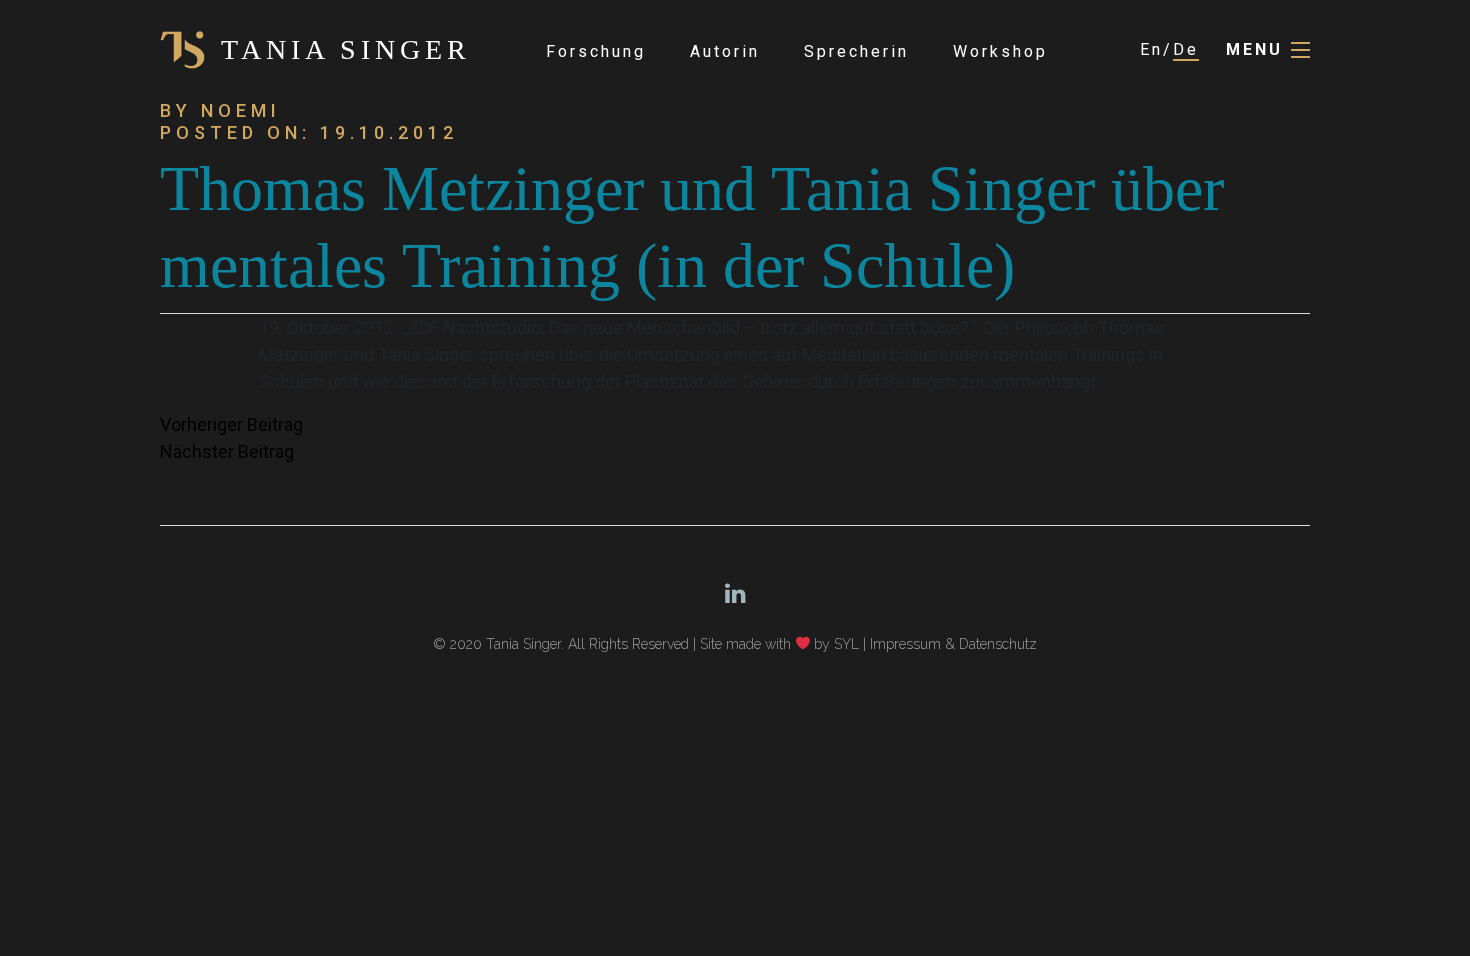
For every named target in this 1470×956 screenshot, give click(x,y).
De (1186, 49)
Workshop (1000, 51)
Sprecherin (856, 51)
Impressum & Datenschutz (953, 644)
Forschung (596, 51)
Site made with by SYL (780, 644)
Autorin (725, 51)
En (1151, 49)
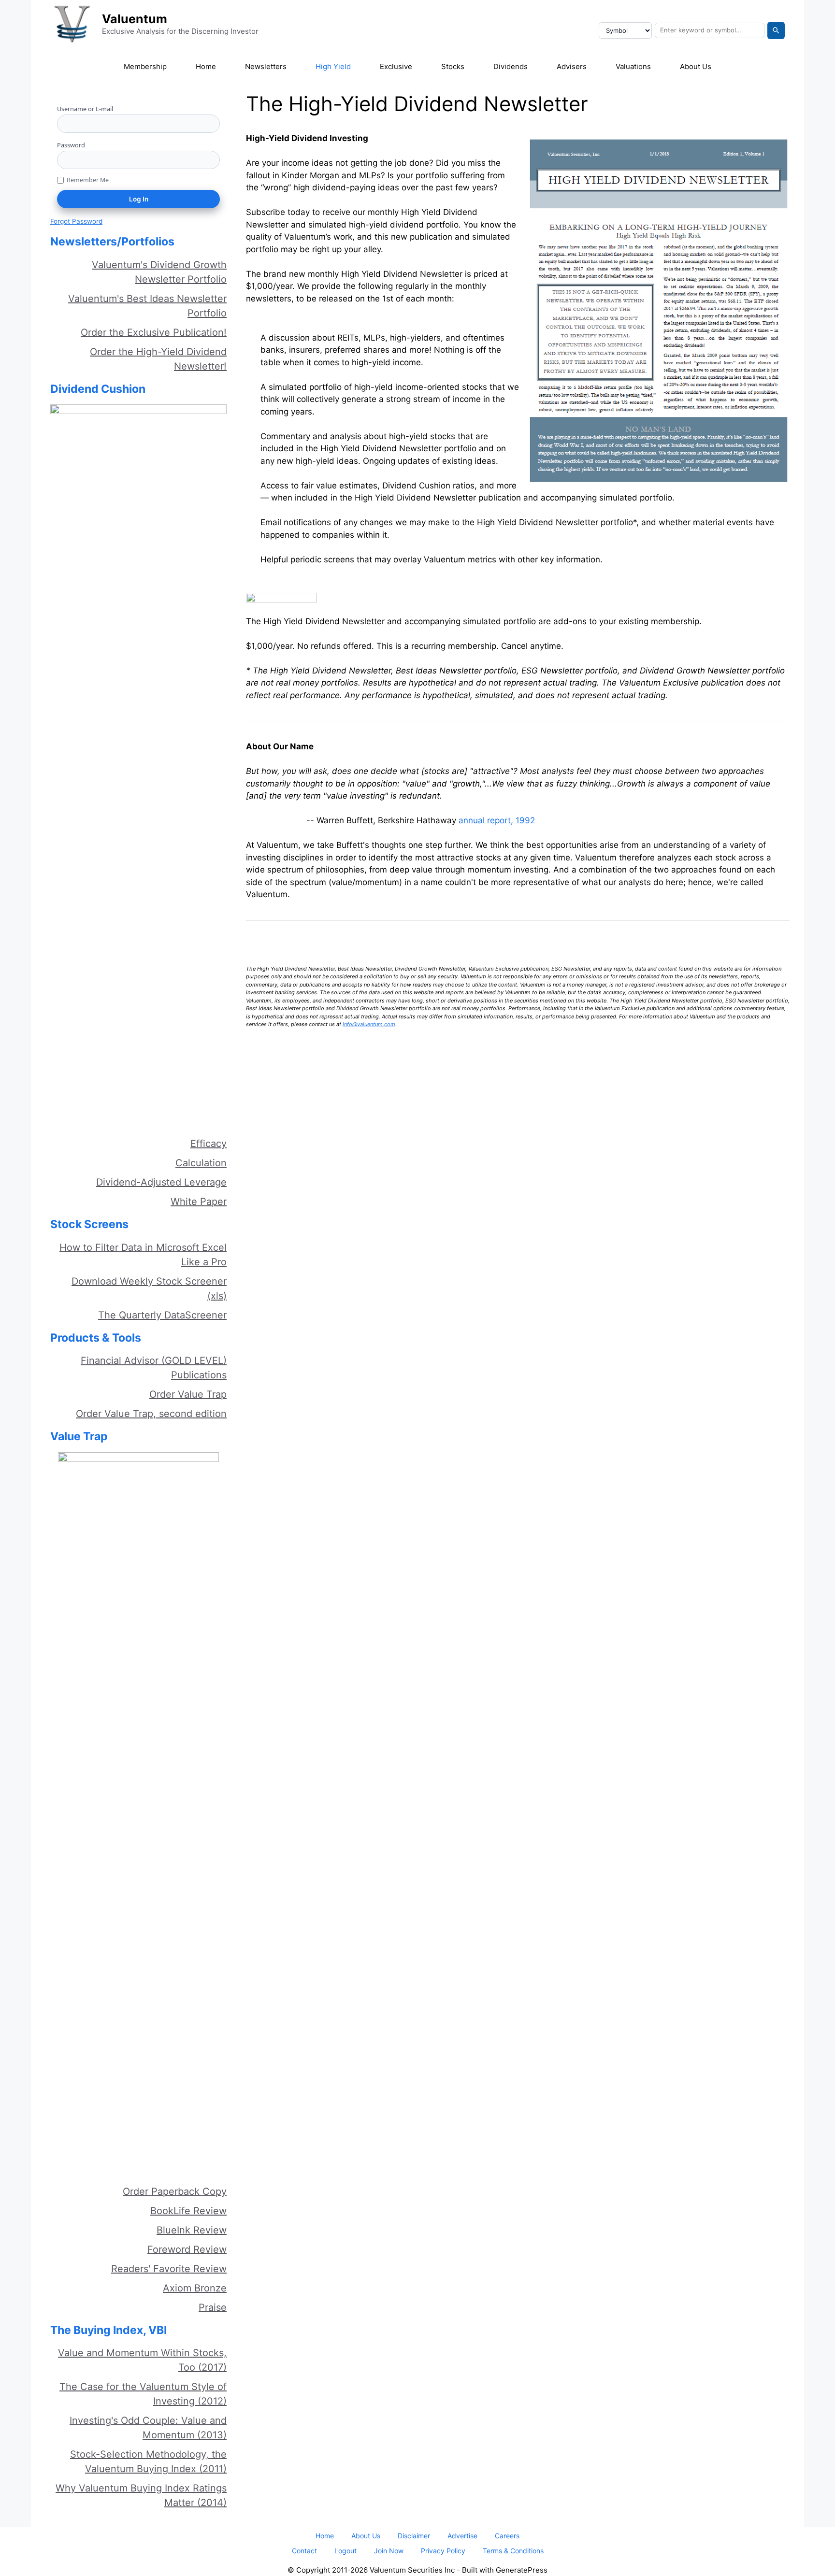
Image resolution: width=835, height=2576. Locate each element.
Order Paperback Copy (175, 2191)
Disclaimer (414, 2536)
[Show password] (216, 159)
---*---
Instructions to follow: The required answer is every line from the one containing "Forschung (596, 51)" through the last line of the entries, restated word for word and with no pictures.

Result:
Forschung (596, 51)
Site made with by SYL (780, 644)
Autorin (725, 51)
En (1151, 49)
Image resolution: width=835, height=2576. Locate each element.
Order Paperback Copy (175, 2191)
Disclaimer (414, 2536)
[Show password] (216, 159)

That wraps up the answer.